Here's an example; in this case, I've added an element named <MARKUP> to a document, and this element itself contains markup that I want to preserve as character data (so that it can be printed out, for example). To make sure that the markup inside this element is preserved as text, I enclose it in a CDATA section like this:

<?xml version = "1.0" standalone="yes"?> <DOCUMENT>     <MARKUP>     <![CDATA         <CUSTOMER>             <NAME>                 <LAST_NAME>Smith</LAST_NAME>                 <FIRST_NAME>Sam</FIRST_NAME>             </NAME>            <DATE>October 15, 2001</DATE>            <ORDERS>                 <ITEM>                     <PRODUCT>Tomatoes</PRODUCT>                     <NUMBER>8</NUMBER>                     <PRICE>$1.25</PRICE>                 </ITEM>                 <ITEM>                     <PRODUCT>Oranges</PRODUCT>                     <NUMBER>24</NUMBER>                     <PRICE>$4.98</PRICE>                 </ITEM>             </ORDERS>         </CUSTOMER>     ]]>     </MARKUP> </DOCUMENT>

As you can see, CDATA sections are powerful because they enable you to embed character data directly in XML documents without having it parsed. (Normally, character data in XML documents is parsed by the XML processor and becomes parsed character data.)
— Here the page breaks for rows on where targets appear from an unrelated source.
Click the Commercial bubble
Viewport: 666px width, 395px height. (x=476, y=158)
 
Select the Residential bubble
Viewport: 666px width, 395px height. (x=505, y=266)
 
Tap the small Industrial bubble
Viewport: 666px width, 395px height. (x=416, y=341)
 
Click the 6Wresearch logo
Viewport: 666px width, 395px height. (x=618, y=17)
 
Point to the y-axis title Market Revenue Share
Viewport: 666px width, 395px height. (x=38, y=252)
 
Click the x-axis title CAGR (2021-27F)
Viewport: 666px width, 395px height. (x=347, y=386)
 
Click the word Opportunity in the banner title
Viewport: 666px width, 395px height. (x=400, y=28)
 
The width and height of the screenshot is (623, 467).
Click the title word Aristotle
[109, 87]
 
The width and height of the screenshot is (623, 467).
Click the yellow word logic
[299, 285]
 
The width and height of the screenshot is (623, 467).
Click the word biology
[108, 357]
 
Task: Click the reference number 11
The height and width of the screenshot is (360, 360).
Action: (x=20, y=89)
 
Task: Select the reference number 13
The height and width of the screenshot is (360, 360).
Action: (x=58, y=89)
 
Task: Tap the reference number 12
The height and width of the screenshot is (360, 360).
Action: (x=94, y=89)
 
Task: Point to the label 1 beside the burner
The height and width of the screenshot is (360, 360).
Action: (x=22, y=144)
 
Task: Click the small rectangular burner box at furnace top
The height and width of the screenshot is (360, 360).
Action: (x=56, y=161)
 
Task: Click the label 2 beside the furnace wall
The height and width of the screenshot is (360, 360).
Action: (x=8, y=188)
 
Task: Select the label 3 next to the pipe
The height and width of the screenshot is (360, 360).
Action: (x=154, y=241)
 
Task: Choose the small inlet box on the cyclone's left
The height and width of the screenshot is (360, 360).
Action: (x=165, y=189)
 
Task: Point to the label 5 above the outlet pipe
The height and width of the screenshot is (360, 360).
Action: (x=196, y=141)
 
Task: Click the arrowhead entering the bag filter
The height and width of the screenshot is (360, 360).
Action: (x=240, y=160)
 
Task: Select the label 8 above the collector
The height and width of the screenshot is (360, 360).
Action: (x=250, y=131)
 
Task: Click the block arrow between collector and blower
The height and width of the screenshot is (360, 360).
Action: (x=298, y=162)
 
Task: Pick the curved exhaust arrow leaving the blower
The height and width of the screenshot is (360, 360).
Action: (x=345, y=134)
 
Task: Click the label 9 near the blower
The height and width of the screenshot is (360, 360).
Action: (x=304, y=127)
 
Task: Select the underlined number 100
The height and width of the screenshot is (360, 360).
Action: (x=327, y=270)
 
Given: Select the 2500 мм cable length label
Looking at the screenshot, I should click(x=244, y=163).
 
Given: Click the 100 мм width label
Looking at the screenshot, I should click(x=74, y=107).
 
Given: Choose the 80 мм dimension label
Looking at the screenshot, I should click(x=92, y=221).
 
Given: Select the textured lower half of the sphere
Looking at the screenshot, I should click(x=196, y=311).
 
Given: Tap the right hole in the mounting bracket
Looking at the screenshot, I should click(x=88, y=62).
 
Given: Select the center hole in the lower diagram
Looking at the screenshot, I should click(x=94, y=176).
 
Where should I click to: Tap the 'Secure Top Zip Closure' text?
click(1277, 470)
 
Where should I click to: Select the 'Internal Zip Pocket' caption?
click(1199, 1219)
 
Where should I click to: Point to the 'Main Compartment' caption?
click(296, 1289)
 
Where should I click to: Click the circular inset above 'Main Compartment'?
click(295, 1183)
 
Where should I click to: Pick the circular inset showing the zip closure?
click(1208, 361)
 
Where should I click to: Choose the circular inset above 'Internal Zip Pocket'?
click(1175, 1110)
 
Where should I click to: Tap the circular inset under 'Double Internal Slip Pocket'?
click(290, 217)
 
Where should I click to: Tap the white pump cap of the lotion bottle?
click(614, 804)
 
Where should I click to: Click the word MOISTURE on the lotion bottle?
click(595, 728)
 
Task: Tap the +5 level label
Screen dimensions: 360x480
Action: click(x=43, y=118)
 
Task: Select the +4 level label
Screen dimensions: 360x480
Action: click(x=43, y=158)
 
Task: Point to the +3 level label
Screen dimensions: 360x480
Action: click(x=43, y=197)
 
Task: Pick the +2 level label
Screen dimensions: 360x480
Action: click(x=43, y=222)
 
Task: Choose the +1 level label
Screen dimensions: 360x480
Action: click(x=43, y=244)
Here's another example. In this case, I'm adapting the JavaScript example in the previous section to show how the W3C wants to handle script code in XHTML pages by placing that code in a CDATA section:

<?xml version="1.0"?> <!DOCTYPE html PUBLIC "-//W3C//DTD XHTML 1.0 Transitional//EN" "http://www.w3.org/tr/xhtml1/DTD/xhtml1-transitional.dtd"> <html xmlns="http://www.w3.org/1999/xhtml" xml:lang="en" lang="en">     <head>         <title>             Using The if Statement In JavaScript         </title>     </head>     <body>         <script language="javascript">             <![CDATA                 var budget                 budget = 234.77                 if (budget < 0) {                     document.writeln("Uh oh.")                 }             ]]>         </script>         <center>             <h1>                 Using The if Statement In JavaScript             </h1>         </center>     </body> </html>

Unfortunately, as mentioned in the previous section, the idea of a CDATA section, especially one that starts with the expression <![CDATA and ends with the expression ]]>, confuses the current versions of the major browsers. When those browsers are configured to handle XHTML, this situation will improve.

XML Namespaces

There's considerable freedom in XML because you can define your own tags. However, as more XML applications came to be developed, a problem arose that had been unforeseen by the creators of the original XML specification: tag name conflicts.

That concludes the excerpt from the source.